---------- Raw data ----------

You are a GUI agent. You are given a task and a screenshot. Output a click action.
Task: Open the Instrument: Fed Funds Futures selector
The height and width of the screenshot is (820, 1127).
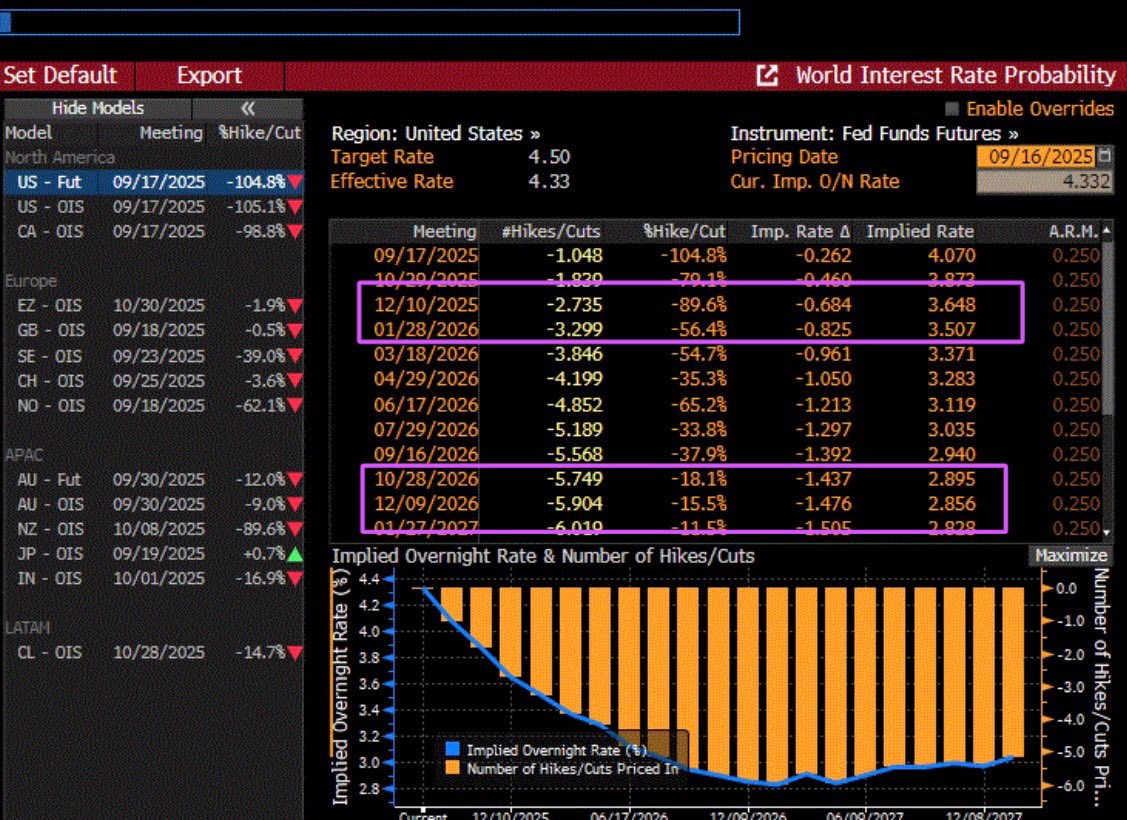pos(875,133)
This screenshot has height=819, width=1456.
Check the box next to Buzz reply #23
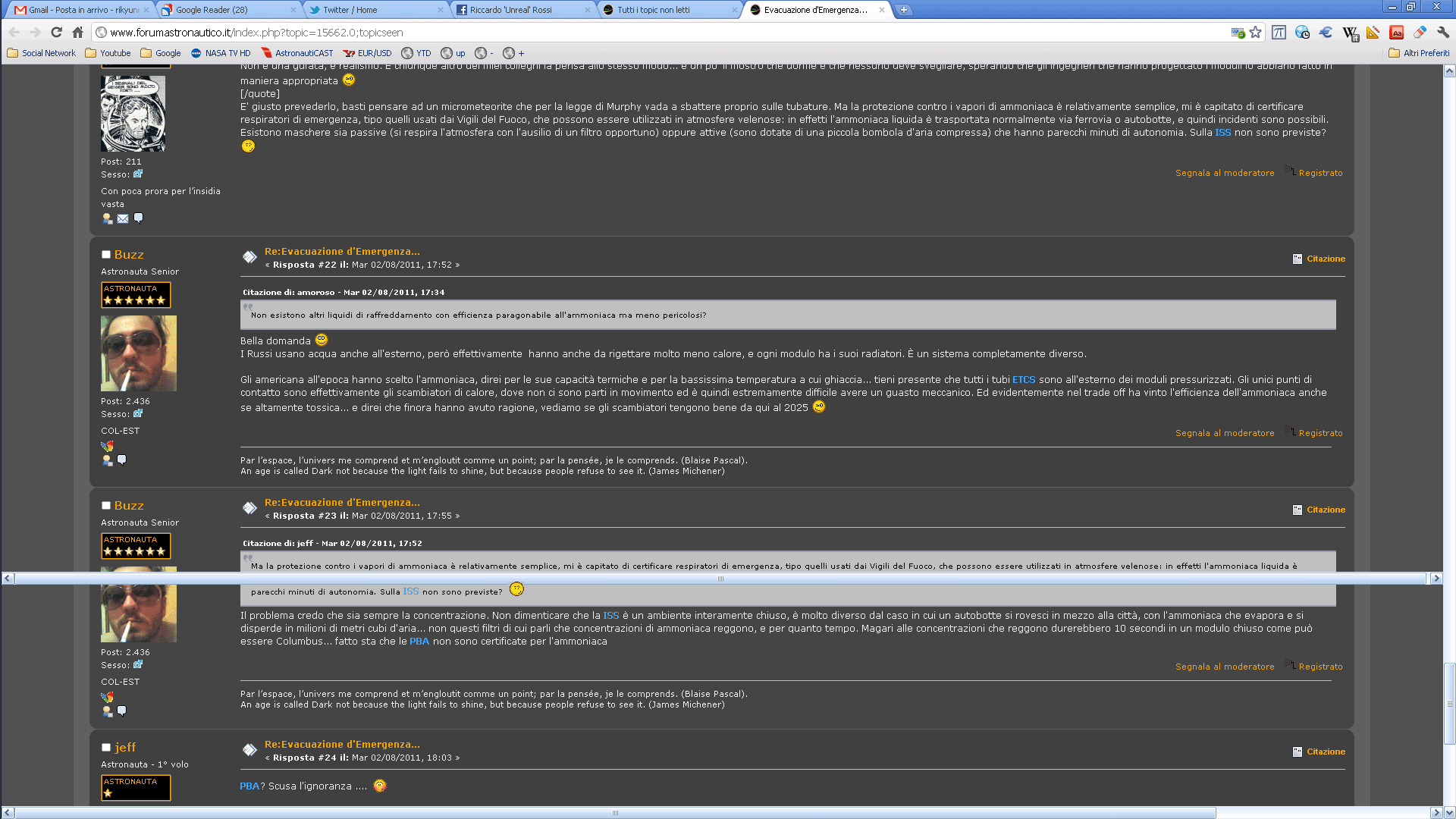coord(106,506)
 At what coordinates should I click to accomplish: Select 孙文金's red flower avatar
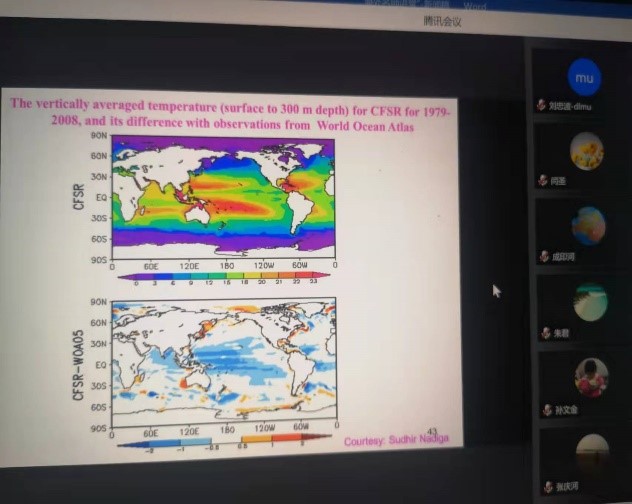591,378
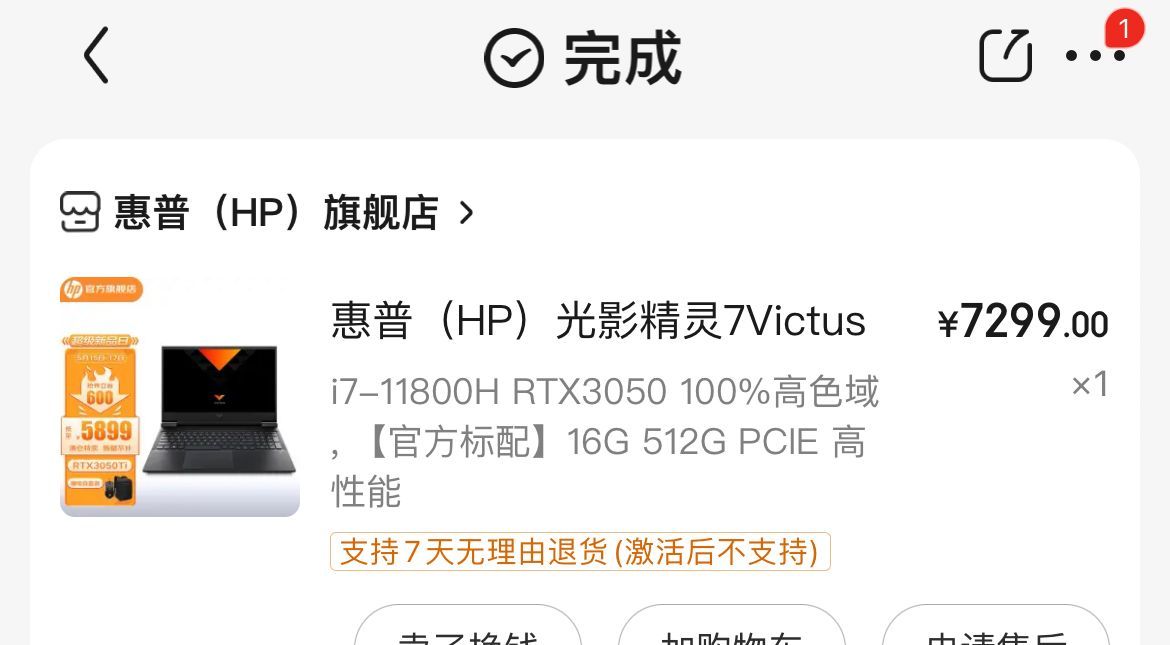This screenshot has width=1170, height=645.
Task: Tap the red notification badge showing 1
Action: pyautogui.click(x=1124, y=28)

----------

Task goal =>
Print every line of the listing above verbatim, omitting the pictures.

Complete answer =>
You are a GUI agent. You are given a task and a screenshot. Output a click action.
Task: Open the Instrument: Fed Funds Futures selector
The height and width of the screenshot is (820, 1127).
pos(875,133)
This screenshot has height=819, width=1456.
Check the box next to Buzz reply #23
coord(106,506)
 At what coordinates should I click to accomplish: Select 孙文金's red flower avatar
591,378
This screenshot has width=1170, height=645.
Task: Tap the red notification badge showing 1
Action: pyautogui.click(x=1124, y=28)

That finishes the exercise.